Gell-Mann (gèl´män´), Murray
American physicist. He won a 1969 Nobel Prize for his study of subatomic particles.
Gell-Mann, Murray (1929- ), American physicist, noted for his classification of subatomic elementary particles and his proposal of the existence of quarks. Born in New York City, Gell-Mann was awarded the 1969 Nobel Prize in physics. In 1963 he and his colleague George Zweig independently advanced the quark theory; they hypothesized that quarks- particles carrying fractional electric charges- are the smallest particles of matter.
MURRAY GELL-MANN, “Today the network of relationships linking the human race to itself and to the rest of the biosphere is so complex that all aspects affect all others to an extraordinary degree. Someone should be studying the whole system, however crudely that has to be done, because no gluing together of partial studies of a complex nonlinear system can give a good idea of the behavoir of the whole.”
quark (kwôrk, kwärk) noun
Any of a group of hypothetical elementary particles having electric charges of magnitude one-third or two-thirds that of the electron, regarded as constituents of all hadrons.
[Possibly from Three quarks for Muster Mark!, a line in Finnegans Wake by James Joyce.]
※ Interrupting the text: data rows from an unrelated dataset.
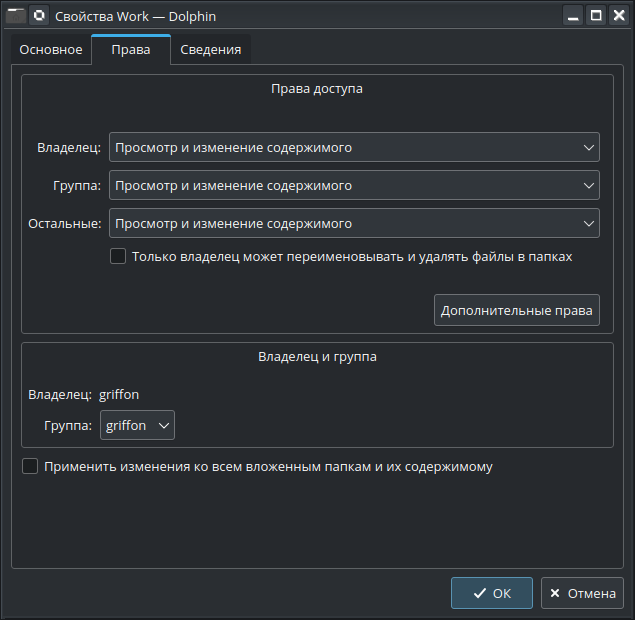The image size is (635, 620).
Task: Click the checkmark icon on the OK button
Action: 480,593
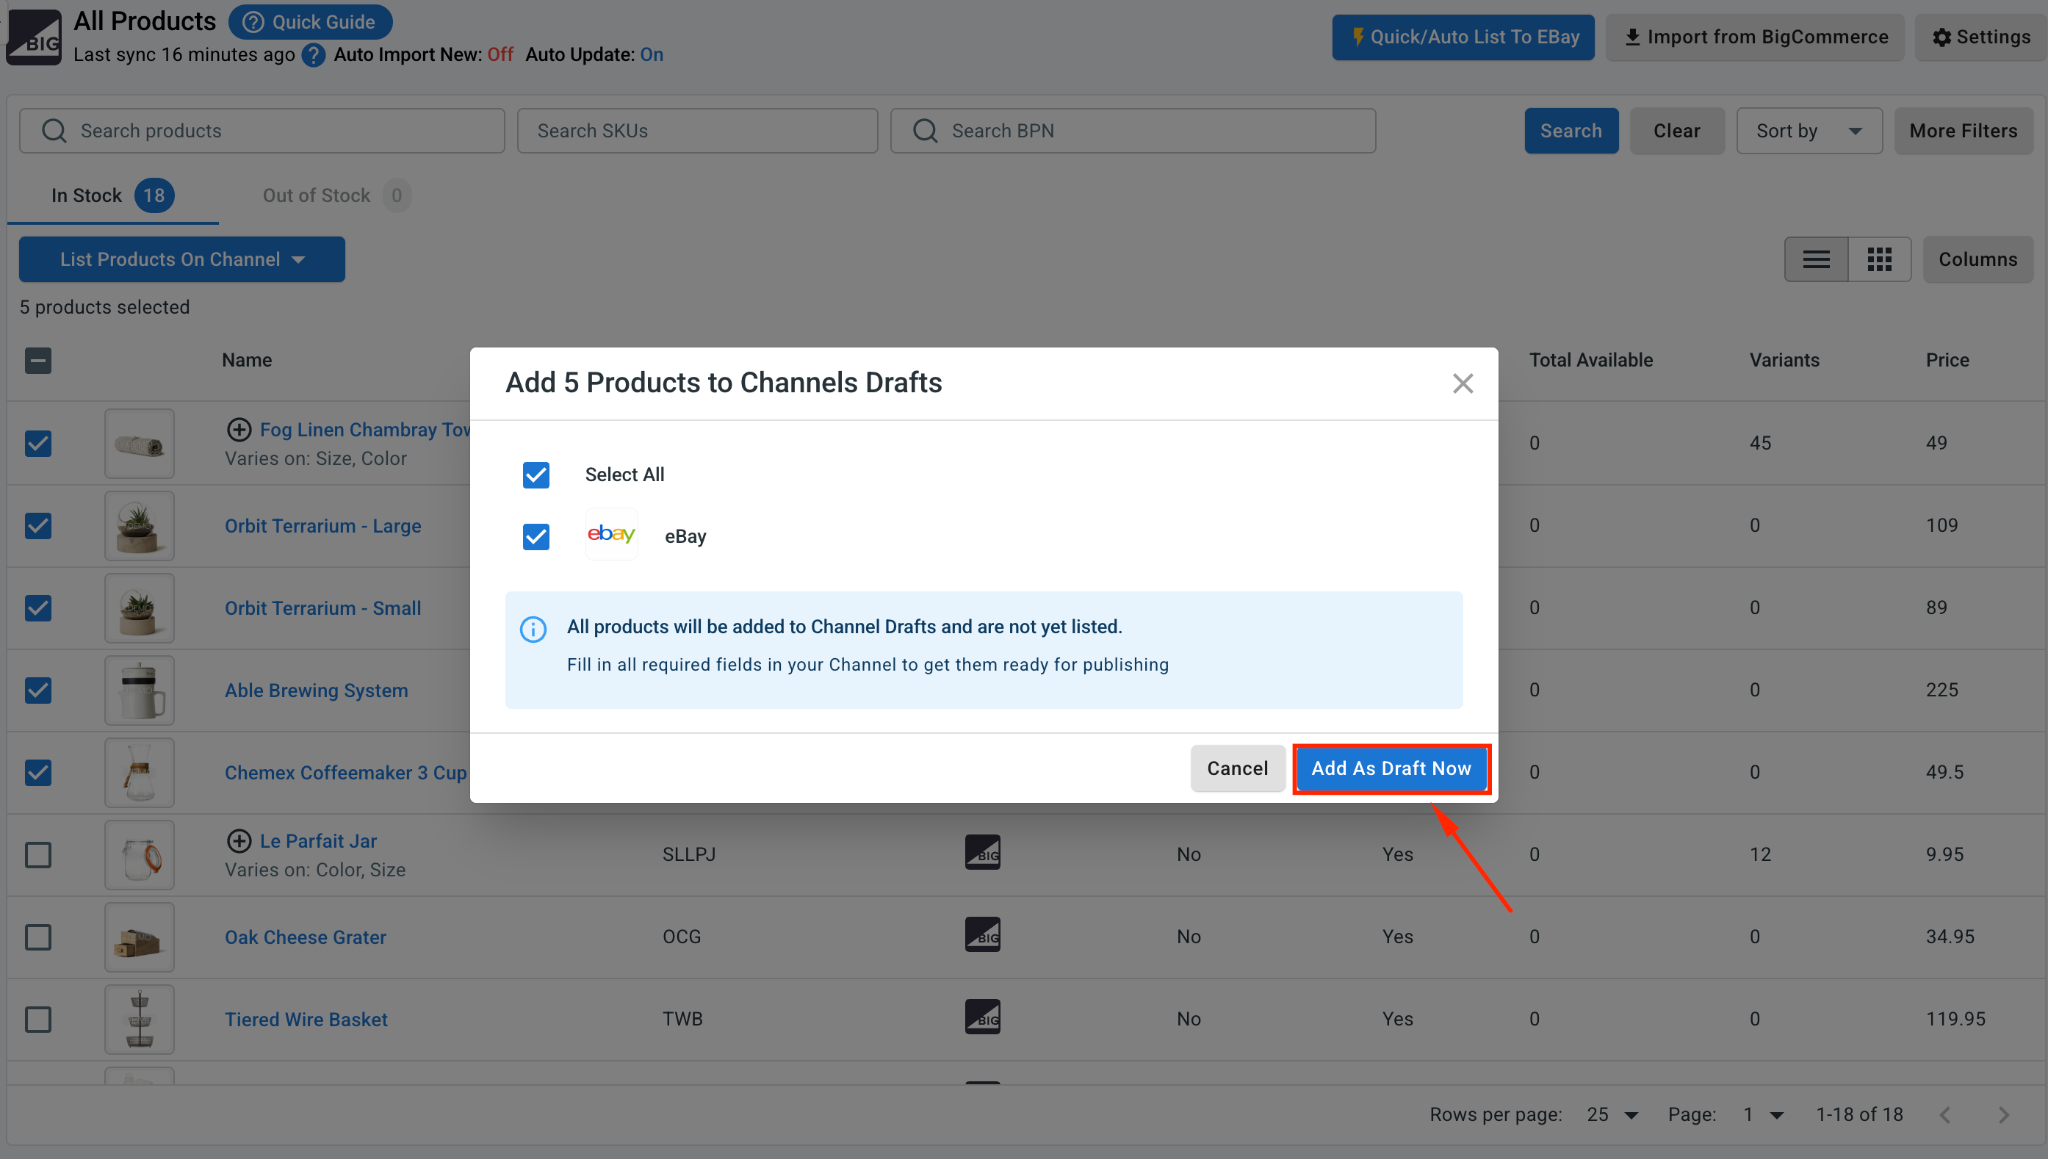2048x1159 pixels.
Task: Switch to Out of Stock tab
Action: tap(335, 196)
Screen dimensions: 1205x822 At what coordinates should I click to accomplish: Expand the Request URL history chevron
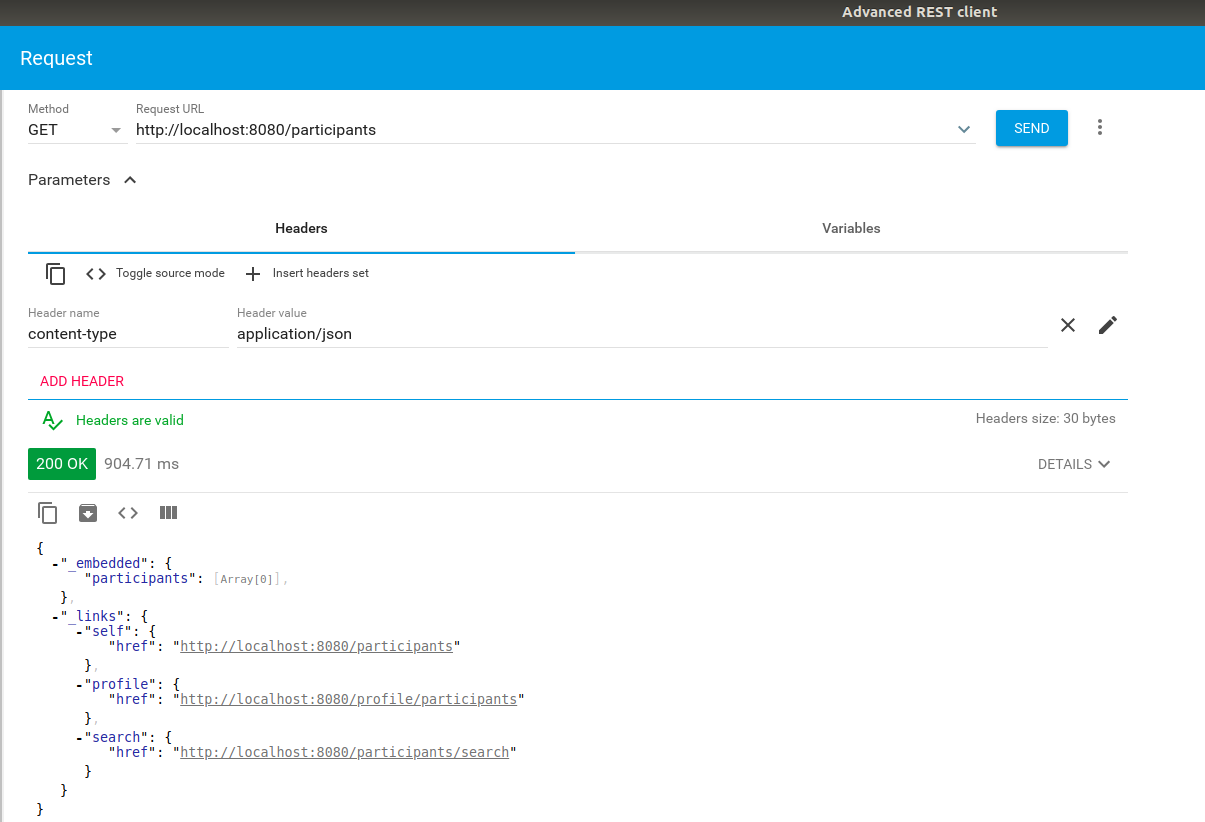[x=964, y=129]
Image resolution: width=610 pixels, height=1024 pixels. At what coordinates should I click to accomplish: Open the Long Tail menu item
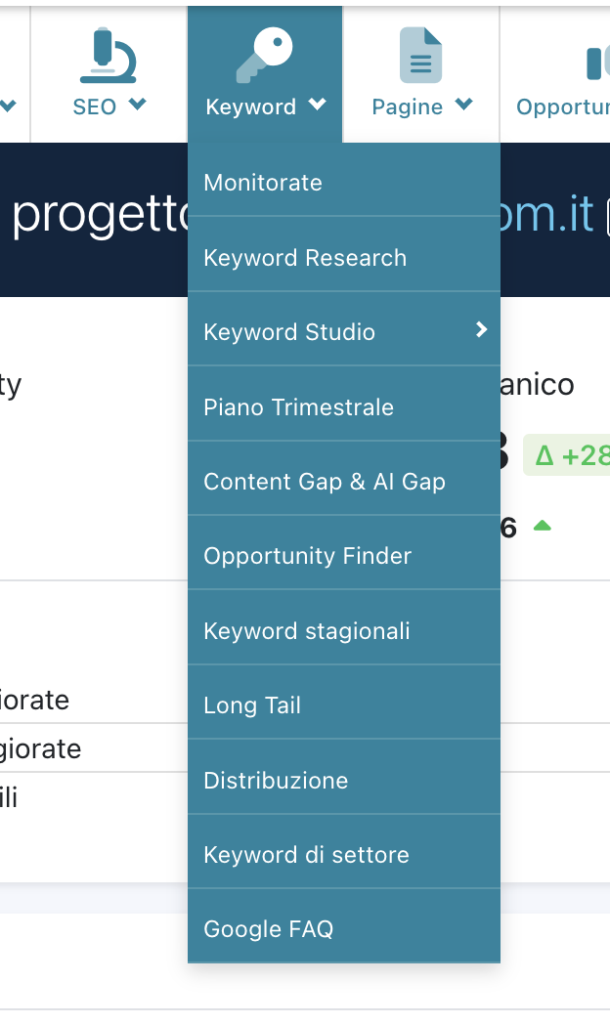252,705
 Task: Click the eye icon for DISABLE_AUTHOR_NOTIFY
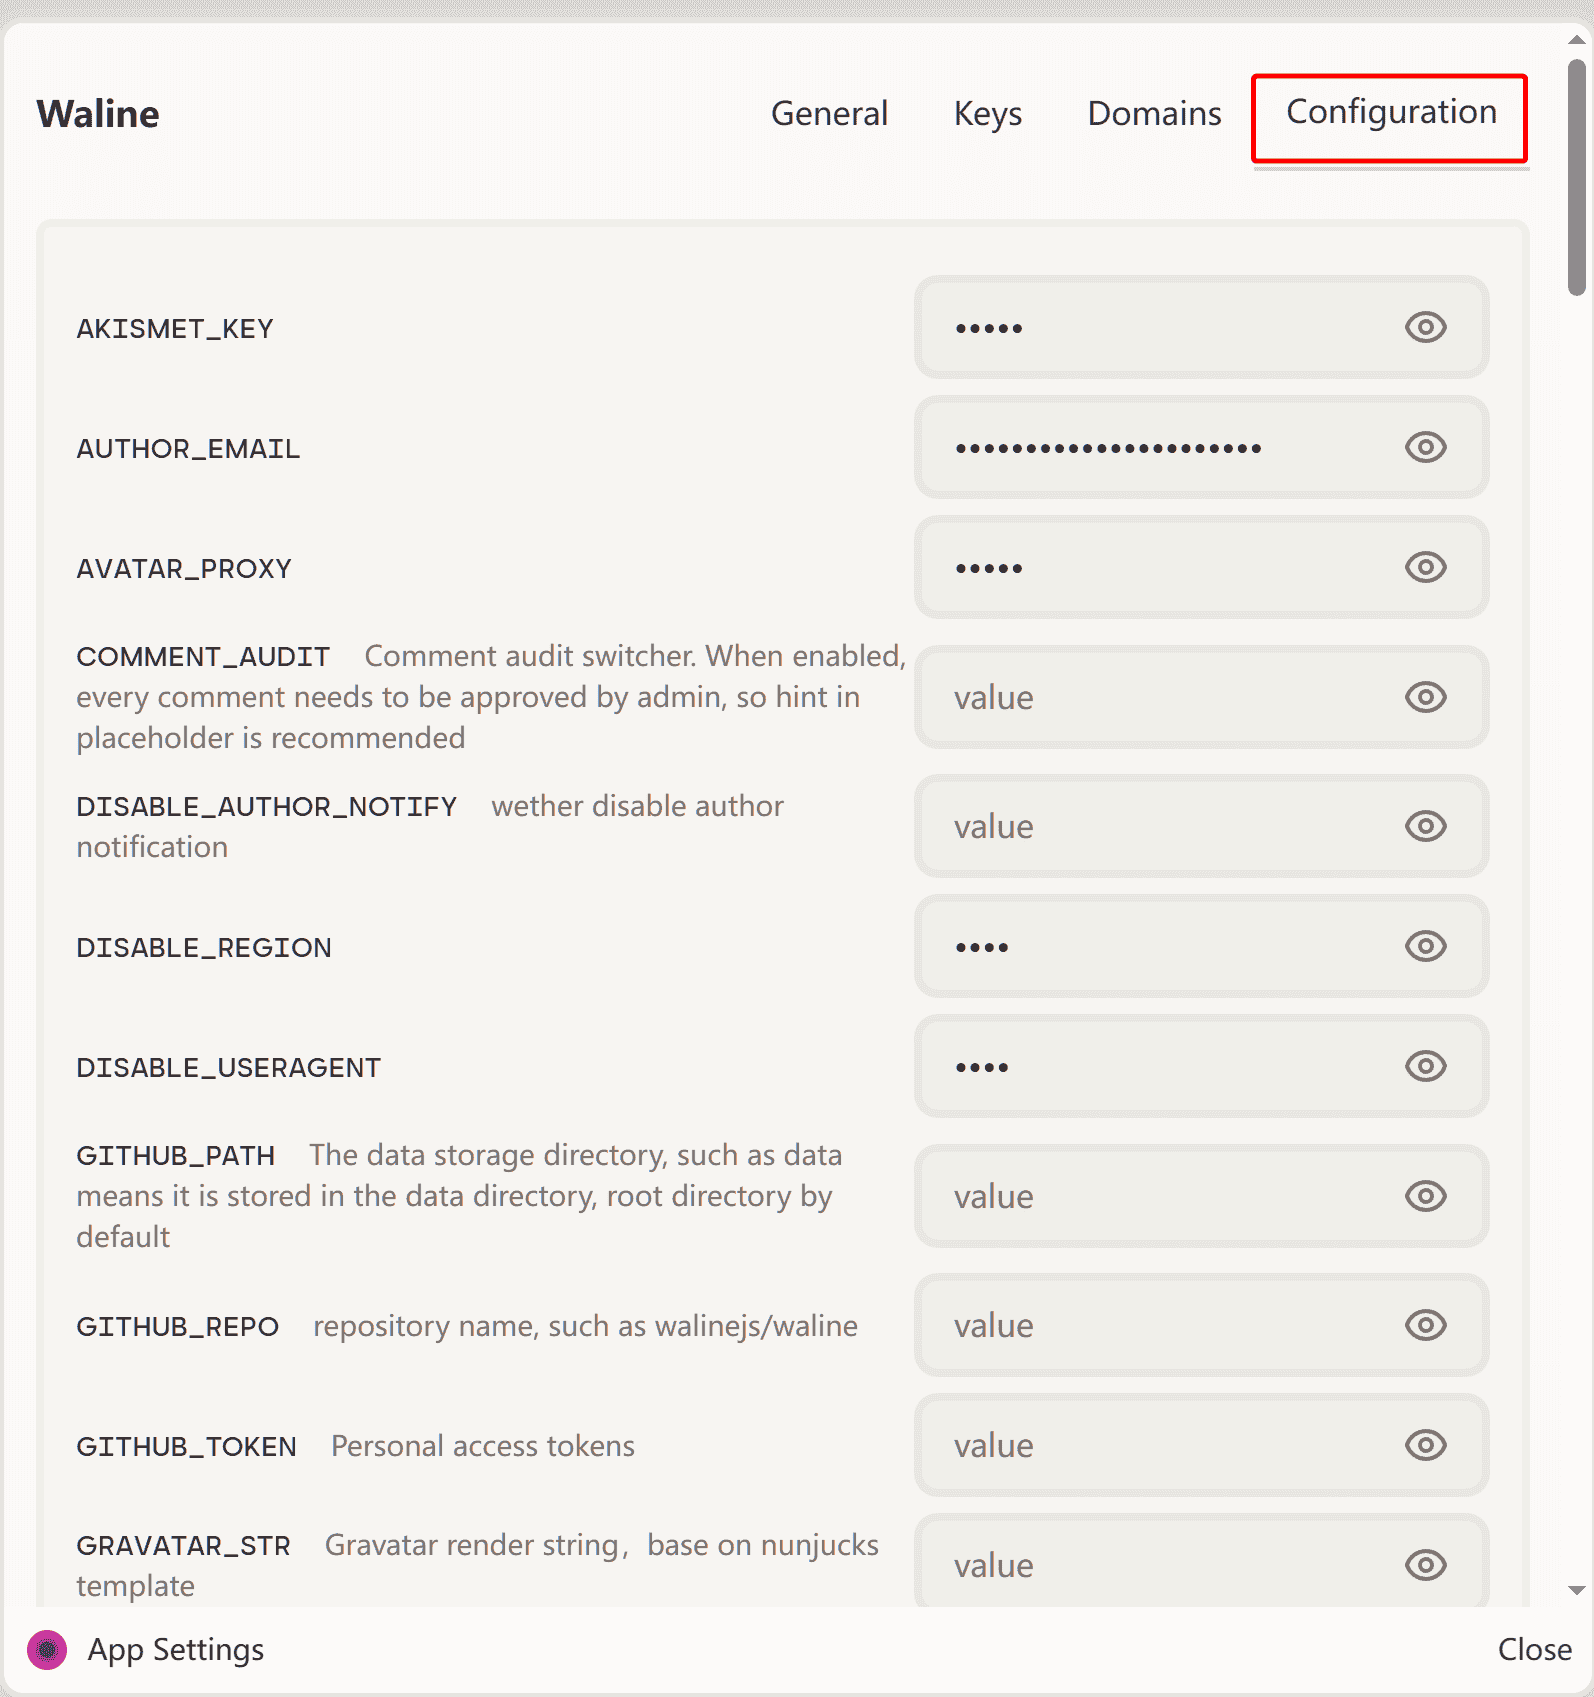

Word History: “Three quarks for Muster Mark!/Sure he hasn’t got much of a bark/And sure any he has it’s all beside the mark.” This passage of James Joyce’s _Finnegans Wake_ is part of a scurrilous 13-line poem directed against King Mark, the cuckolded husband in the Tristan legend. The poem and the accompanying prose are packed with names of birds and words suggestive of birds, and the poem is a squawk, like the cawing of a crow, against King Mark. Thus, Joyce uses the word quark, which comes from the standard English verb quark, meaning “to caw, croak,” and also from the dialectal verb quawk, meaning “to caw, screech like a bird.” But Joyce’s quark was not what it has become: “any of a group of hypothetical subatomic particles proposed as the fundamental units of matter.” Murray Gell-Mann, the physicist who proposed these particles, in a private letter of June 27, 1978, to the editor of the Oxford English Dictionary, said that he had actually been influenced by Joyce’s word in naming the particle, although the influence was subconscious at first. Gell-Mann was thinking of using the pronunciation (kwôrk) for the particle, possibly something he had picked up from Finnegans Wake, which he “had perused from time to time since it appeared in 1939. . . . The allusion to three quarks seemed perfect” (originally there were only three subatomic quarks). Gell-Mann, however, wanted to pronounce the word with (ô) not (ä), as Joyce seemed to indicate by rhyming words in the vicinity such as Mark. Gell-Mann got around that “by supposing that one ingredient of the line ‘Three quarks for Muster Mark’ was a cry of ‘Three quarts for Mister . . .’ heard in H.C. Earwicker’s pub.”